Copy out every line of the material below, keeping each one character for character and in its original order.

-.-.-

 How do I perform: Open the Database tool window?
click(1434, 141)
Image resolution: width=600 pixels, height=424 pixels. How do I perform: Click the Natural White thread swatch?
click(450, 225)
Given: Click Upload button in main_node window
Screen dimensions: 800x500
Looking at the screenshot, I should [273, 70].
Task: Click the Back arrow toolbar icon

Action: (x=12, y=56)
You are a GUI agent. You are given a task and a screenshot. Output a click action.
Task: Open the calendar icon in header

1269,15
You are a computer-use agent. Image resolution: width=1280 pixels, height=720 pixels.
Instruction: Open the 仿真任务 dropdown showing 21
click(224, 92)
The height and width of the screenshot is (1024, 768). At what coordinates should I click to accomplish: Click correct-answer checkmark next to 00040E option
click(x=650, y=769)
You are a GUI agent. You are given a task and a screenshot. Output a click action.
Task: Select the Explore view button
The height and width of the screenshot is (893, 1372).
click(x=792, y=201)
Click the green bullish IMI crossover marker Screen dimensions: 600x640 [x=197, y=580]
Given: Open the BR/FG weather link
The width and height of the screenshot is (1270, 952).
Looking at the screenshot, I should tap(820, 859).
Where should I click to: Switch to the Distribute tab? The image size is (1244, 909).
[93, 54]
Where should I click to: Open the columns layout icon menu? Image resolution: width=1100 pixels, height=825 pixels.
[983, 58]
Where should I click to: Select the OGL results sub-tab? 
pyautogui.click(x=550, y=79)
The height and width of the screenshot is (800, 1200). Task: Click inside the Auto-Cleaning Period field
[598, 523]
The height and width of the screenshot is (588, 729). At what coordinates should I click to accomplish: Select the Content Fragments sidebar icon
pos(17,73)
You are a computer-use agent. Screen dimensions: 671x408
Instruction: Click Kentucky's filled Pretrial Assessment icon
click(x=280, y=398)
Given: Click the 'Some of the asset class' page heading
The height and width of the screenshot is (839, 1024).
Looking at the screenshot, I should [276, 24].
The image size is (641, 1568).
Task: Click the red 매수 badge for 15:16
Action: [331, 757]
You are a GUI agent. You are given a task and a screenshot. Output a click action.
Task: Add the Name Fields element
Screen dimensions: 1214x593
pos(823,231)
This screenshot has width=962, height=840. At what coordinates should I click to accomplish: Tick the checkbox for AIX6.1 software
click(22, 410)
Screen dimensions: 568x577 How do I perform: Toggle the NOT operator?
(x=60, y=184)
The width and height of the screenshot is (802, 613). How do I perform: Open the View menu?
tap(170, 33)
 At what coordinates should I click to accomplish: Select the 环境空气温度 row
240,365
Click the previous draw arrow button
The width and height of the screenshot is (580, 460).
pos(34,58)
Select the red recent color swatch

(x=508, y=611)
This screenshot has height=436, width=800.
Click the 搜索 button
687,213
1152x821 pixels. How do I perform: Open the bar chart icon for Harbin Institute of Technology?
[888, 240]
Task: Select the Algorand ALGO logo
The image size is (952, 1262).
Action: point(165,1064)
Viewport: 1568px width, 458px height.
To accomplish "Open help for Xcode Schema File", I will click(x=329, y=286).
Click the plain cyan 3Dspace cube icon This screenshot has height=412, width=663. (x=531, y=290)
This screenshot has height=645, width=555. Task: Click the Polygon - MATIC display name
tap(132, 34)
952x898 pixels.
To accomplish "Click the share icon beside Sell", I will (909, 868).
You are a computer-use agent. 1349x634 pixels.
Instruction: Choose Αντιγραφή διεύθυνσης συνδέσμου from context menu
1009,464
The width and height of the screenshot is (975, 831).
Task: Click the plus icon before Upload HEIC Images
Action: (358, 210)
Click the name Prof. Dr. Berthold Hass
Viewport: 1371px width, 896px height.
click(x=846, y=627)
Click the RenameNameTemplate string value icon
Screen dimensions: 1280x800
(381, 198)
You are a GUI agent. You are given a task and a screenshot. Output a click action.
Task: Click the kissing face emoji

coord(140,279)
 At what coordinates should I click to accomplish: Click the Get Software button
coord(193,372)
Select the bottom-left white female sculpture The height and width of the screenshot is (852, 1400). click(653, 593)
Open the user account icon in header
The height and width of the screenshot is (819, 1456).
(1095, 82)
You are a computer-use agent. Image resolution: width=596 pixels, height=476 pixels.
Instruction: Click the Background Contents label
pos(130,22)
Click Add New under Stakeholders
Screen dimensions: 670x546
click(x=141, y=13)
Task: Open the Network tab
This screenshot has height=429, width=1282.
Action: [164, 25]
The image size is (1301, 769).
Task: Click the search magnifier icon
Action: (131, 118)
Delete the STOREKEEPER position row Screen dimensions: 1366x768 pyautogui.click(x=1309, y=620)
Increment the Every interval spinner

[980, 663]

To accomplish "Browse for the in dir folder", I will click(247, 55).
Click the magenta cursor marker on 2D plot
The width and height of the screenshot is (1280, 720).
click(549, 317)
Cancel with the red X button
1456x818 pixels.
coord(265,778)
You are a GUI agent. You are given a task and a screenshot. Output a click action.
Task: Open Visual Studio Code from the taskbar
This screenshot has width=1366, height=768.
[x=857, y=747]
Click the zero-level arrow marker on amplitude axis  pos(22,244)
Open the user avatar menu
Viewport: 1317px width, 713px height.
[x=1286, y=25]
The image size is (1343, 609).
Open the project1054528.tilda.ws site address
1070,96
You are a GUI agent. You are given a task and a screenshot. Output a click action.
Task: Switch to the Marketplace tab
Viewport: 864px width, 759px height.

-.-.-

* _TASK SOLUTION_
 How do I perform: Open the Database tool window?
click(1434, 141)
Image resolution: width=600 pixels, height=424 pixels. How do I perform: Click the Natural White thread swatch?
click(450, 225)
Given: Click Upload button in main_node window
Screen dimensions: 800x500
Looking at the screenshot, I should [273, 70].
Task: Click the Back arrow toolbar icon

Action: (x=12, y=56)
You are a GUI agent. You are given a task and a screenshot. Output a click action.
Task: Open the calendar icon in header

1269,15
You are a computer-use agent. Image resolution: width=1280 pixels, height=720 pixels.
Instruction: Open the 仿真任务 dropdown showing 21
click(224, 92)
The height and width of the screenshot is (1024, 768). At what coordinates should I click to accomplish: Click correct-answer checkmark next to 00040E option
click(x=650, y=769)
You are a GUI agent. You are given a task and a screenshot. Output a click action.
Task: Select the Explore view button
The height and width of the screenshot is (893, 1372).
click(x=792, y=201)
Click the green bullish IMI crossover marker Screen dimensions: 600x640 [x=197, y=580]
Given: Open the BR/FG weather link
The width and height of the screenshot is (1270, 952).
Looking at the screenshot, I should tap(820, 859).
Where should I click to: Switch to the Distribute tab? The image size is (1244, 909).
[93, 54]
Where should I click to: Open the columns layout icon menu? Image resolution: width=1100 pixels, height=825 pixels.
[983, 58]
Where should I click to: Select the OGL results sub-tab? 
pyautogui.click(x=550, y=79)
The height and width of the screenshot is (800, 1200). Task: Click inside the Auto-Cleaning Period field
[598, 523]
The height and width of the screenshot is (588, 729). At what coordinates should I click to accomplish: Select the Content Fragments sidebar icon
pos(17,73)
You are a computer-use agent. Screen dimensions: 671x408
Instruction: Click Kentucky's filled Pretrial Assessment icon
click(x=280, y=398)
Given: Click the 'Some of the asset class' page heading
The height and width of the screenshot is (839, 1024).
Looking at the screenshot, I should [276, 24].
The image size is (641, 1568).
Task: Click the red 매수 badge for 15:16
Action: [331, 757]
You are a GUI agent. You are given a task and a screenshot. Output a click action.
Task: Add the Name Fields element
Screen dimensions: 1214x593
pos(823,231)
This screenshot has width=962, height=840. At what coordinates should I click to accomplish: Tick the checkbox for AIX6.1 software
click(22, 410)
Screen dimensions: 568x577 How do I perform: Toggle the NOT operator?
(x=60, y=184)
The width and height of the screenshot is (802, 613). How do I perform: Open the View menu?
tap(170, 33)
 At what coordinates should I click to accomplish: Select the 环境空气温度 row
240,365
Click the previous draw arrow button
The width and height of the screenshot is (580, 460).
pos(34,58)
Select the red recent color swatch

(x=508, y=611)
This screenshot has height=436, width=800.
Click the 搜索 button
687,213
1152x821 pixels. How do I perform: Open the bar chart icon for Harbin Institute of Technology?
[888, 240]
Task: Select the Algorand ALGO logo
The image size is (952, 1262).
Action: point(165,1064)
Viewport: 1568px width, 458px height.
To accomplish "Open help for Xcode Schema File", I will click(x=329, y=286).
Click the plain cyan 3Dspace cube icon This screenshot has height=412, width=663. (x=531, y=290)
This screenshot has height=645, width=555. Task: Click the Polygon - MATIC display name
tap(132, 34)
952x898 pixels.
To accomplish "Click the share icon beside Sell", I will (909, 868).
You are a computer-use agent. 1349x634 pixels.
Instruction: Choose Αντιγραφή διεύθυνσης συνδέσμου from context menu
1009,464
The width and height of the screenshot is (975, 831).
Task: Click the plus icon before Upload HEIC Images
Action: (358, 210)
Click the name Prof. Dr. Berthold Hass
Viewport: 1371px width, 896px height.
click(x=846, y=627)
Click the RenameNameTemplate string value icon
Screen dimensions: 1280x800
(381, 198)
You are a GUI agent. You are given a task and a screenshot. Output a click action.
Task: Click the kissing face emoji

coord(140,279)
 At what coordinates should I click to accomplish: Click the Get Software button
coord(193,372)
Select the bottom-left white female sculpture The height and width of the screenshot is (852, 1400). click(653, 593)
Open the user account icon in header
The height and width of the screenshot is (819, 1456).
(1095, 82)
You are a computer-use agent. Image resolution: width=596 pixels, height=476 pixels.
Instruction: Click the Background Contents label
pos(130,22)
Click Add New under Stakeholders
Screen dimensions: 670x546
click(x=141, y=13)
Task: Open the Network tab
This screenshot has height=429, width=1282.
Action: [164, 25]
The image size is (1301, 769).
Task: Click the search magnifier icon
Action: (131, 118)
Delete the STOREKEEPER position row Screen dimensions: 1366x768 pyautogui.click(x=1309, y=620)
Increment the Every interval spinner

[980, 663]

To accomplish "Browse for the in dir folder", I will click(247, 55).
Click the magenta cursor marker on 2D plot
The width and height of the screenshot is (1280, 720).
click(549, 317)
Cancel with the red X button
1456x818 pixels.
coord(265,778)
You are a GUI agent. You are given a task and a screenshot. Output a click action.
Task: Open Visual Studio Code from the taskbar
This screenshot has width=1366, height=768.
[x=857, y=747]
Click the zero-level arrow marker on amplitude axis  pos(22,244)
Open the user avatar menu
Viewport: 1317px width, 713px height.
[x=1286, y=25]
The image size is (1343, 609).
Open the project1054528.tilda.ws site address
1070,96
You are a GUI agent. You are given a task and a screenshot. Output a click action.
Task: Switch to the Marketplace tab
Viewport: 864px width, 759px height.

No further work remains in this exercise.